Information given: Begin

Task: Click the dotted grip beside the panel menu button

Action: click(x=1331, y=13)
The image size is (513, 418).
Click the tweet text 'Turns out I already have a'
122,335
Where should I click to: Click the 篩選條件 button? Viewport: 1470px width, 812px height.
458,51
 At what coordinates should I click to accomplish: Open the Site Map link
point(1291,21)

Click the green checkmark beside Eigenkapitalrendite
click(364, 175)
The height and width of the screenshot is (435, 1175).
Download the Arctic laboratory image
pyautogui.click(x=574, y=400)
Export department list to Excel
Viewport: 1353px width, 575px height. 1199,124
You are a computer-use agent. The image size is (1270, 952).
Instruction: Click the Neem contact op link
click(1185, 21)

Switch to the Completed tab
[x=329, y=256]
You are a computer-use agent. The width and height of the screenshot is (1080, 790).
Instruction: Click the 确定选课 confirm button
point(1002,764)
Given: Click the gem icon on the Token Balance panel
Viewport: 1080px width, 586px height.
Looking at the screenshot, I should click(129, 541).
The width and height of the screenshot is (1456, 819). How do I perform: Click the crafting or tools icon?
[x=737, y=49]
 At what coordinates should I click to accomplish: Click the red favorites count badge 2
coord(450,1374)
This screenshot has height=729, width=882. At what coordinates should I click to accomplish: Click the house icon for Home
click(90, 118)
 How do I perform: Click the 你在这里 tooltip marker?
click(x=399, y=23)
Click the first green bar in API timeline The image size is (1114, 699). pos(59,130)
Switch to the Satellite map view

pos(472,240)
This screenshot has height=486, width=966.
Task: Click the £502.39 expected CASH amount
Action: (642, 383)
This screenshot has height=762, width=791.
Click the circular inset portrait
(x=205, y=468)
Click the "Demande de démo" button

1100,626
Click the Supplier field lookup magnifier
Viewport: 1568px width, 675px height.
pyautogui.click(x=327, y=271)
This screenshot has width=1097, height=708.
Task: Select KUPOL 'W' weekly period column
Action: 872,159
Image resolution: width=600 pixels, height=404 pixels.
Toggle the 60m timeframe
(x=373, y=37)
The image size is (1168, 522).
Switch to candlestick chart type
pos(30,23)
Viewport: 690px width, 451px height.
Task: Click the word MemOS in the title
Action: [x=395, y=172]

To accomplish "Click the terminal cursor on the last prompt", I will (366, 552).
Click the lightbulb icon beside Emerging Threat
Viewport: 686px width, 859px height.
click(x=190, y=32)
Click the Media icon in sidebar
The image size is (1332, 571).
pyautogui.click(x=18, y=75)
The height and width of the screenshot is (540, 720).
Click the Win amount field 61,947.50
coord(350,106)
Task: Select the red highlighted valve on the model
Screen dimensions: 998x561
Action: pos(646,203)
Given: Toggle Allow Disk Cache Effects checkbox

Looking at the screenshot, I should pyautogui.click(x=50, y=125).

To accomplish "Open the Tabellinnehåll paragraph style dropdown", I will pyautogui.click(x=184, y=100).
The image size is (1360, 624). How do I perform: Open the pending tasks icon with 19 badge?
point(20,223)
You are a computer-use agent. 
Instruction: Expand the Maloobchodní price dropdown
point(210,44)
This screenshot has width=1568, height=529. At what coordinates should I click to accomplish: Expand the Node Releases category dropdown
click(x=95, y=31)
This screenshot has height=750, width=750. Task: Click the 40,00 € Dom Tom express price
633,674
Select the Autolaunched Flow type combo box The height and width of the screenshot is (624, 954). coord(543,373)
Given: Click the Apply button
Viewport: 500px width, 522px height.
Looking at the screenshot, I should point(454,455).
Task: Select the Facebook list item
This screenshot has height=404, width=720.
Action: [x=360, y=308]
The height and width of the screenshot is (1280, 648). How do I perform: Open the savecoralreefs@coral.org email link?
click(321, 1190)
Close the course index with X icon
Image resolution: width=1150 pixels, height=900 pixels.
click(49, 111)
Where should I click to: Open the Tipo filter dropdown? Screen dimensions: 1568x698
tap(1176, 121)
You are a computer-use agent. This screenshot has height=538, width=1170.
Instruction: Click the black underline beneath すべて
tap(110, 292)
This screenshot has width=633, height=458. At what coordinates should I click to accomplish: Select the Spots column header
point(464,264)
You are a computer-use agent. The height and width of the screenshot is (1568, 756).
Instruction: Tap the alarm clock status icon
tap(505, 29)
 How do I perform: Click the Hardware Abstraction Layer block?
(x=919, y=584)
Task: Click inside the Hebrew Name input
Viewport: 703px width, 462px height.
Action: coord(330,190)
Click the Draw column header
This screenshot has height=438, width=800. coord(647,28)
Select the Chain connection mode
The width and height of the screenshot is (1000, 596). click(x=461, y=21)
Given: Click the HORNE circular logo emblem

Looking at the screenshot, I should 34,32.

Information given: End

Assignment:
Write out all of the records exactly as they stand above.

Output:
Task: Click the dotted grip beside the panel menu button

Action: click(x=1331, y=13)
The image size is (513, 418).
Click the tweet text 'Turns out I already have a'
122,335
Where should I click to: Click the 篩選條件 button? Viewport: 1470px width, 812px height.
458,51
 At what coordinates should I click to accomplish: Open the Site Map link
point(1291,21)

Click the green checkmark beside Eigenkapitalrendite
click(364, 175)
The height and width of the screenshot is (435, 1175).
Download the Arctic laboratory image
pyautogui.click(x=574, y=400)
Export department list to Excel
Viewport: 1353px width, 575px height. 1199,124
You are a computer-use agent. The image size is (1270, 952).
Instruction: Click the Neem contact op link
click(1185, 21)

Switch to the Completed tab
[x=329, y=256]
You are a computer-use agent. The width and height of the screenshot is (1080, 790).
Instruction: Click the 确定选课 confirm button
point(1002,764)
Given: Click the gem icon on the Token Balance panel
Viewport: 1080px width, 586px height.
Looking at the screenshot, I should click(129, 541).
The width and height of the screenshot is (1456, 819). How do I perform: Click the crafting or tools icon?
[x=737, y=49]
 At what coordinates should I click to accomplish: Click the red favorites count badge 2
coord(450,1374)
This screenshot has height=729, width=882. At what coordinates should I click to accomplish: Click the house icon for Home
click(90, 118)
 How do I perform: Click the 你在这里 tooltip marker?
click(x=399, y=23)
Click the first green bar in API timeline The image size is (1114, 699). pos(59,130)
Switch to the Satellite map view

pos(472,240)
This screenshot has height=486, width=966.
Task: Click the £502.39 expected CASH amount
Action: (642, 383)
This screenshot has height=762, width=791.
Click the circular inset portrait
(x=205, y=468)
Click the "Demande de démo" button

1100,626
Click the Supplier field lookup magnifier
Viewport: 1568px width, 675px height.
pyautogui.click(x=327, y=271)
This screenshot has width=1097, height=708.
Task: Select KUPOL 'W' weekly period column
Action: 872,159
Image resolution: width=600 pixels, height=404 pixels.
Toggle the 60m timeframe
(x=373, y=37)
The image size is (1168, 522).
Switch to candlestick chart type
pos(30,23)
Viewport: 690px width, 451px height.
Task: Click the word MemOS in the title
Action: [x=395, y=172]

To accomplish "Click the terminal cursor on the last prompt", I will (366, 552).
Click the lightbulb icon beside Emerging Threat
Viewport: 686px width, 859px height.
click(x=190, y=32)
Click the Media icon in sidebar
The image size is (1332, 571).
pyautogui.click(x=18, y=75)
The height and width of the screenshot is (540, 720).
Click the Win amount field 61,947.50
coord(350,106)
Task: Select the red highlighted valve on the model
Screen dimensions: 998x561
Action: pos(646,203)
Given: Toggle Allow Disk Cache Effects checkbox

Looking at the screenshot, I should pyautogui.click(x=50, y=125).

To accomplish "Open the Tabellinnehåll paragraph style dropdown", I will pyautogui.click(x=184, y=100).
The image size is (1360, 624). How do I perform: Open the pending tasks icon with 19 badge?
point(20,223)
You are a computer-use agent. 
Instruction: Expand the Maloobchodní price dropdown
point(210,44)
This screenshot has width=1568, height=529. At what coordinates should I click to accomplish: Expand the Node Releases category dropdown
click(x=95, y=31)
This screenshot has height=750, width=750. Task: Click the 40,00 € Dom Tom express price
633,674
Select the Autolaunched Flow type combo box The height and width of the screenshot is (624, 954). coord(543,373)
Given: Click the Apply button
Viewport: 500px width, 522px height.
Looking at the screenshot, I should point(454,455).
Task: Select the Facebook list item
This screenshot has height=404, width=720.
Action: [x=360, y=308]
The height and width of the screenshot is (1280, 648). How do I perform: Open the savecoralreefs@coral.org email link?
click(321, 1190)
Close the course index with X icon
Image resolution: width=1150 pixels, height=900 pixels.
click(49, 111)
Where should I click to: Open the Tipo filter dropdown? Screen dimensions: 1568x698
tap(1176, 121)
You are a computer-use agent. This screenshot has height=538, width=1170.
Instruction: Click the black underline beneath すべて
tap(110, 292)
This screenshot has width=633, height=458. At what coordinates should I click to accomplish: Select the Spots column header
point(464,264)
You are a computer-use agent. The height and width of the screenshot is (1568, 756).
Instruction: Tap the alarm clock status icon
tap(505, 29)
 How do I perform: Click the Hardware Abstraction Layer block?
(x=919, y=584)
Task: Click inside the Hebrew Name input
Viewport: 703px width, 462px height.
Action: coord(330,190)
Click the Draw column header
This screenshot has height=438, width=800. coord(647,28)
Select the Chain connection mode
The width and height of the screenshot is (1000, 596). click(x=461, y=21)
Given: Click the HORNE circular logo emblem

Looking at the screenshot, I should 34,32.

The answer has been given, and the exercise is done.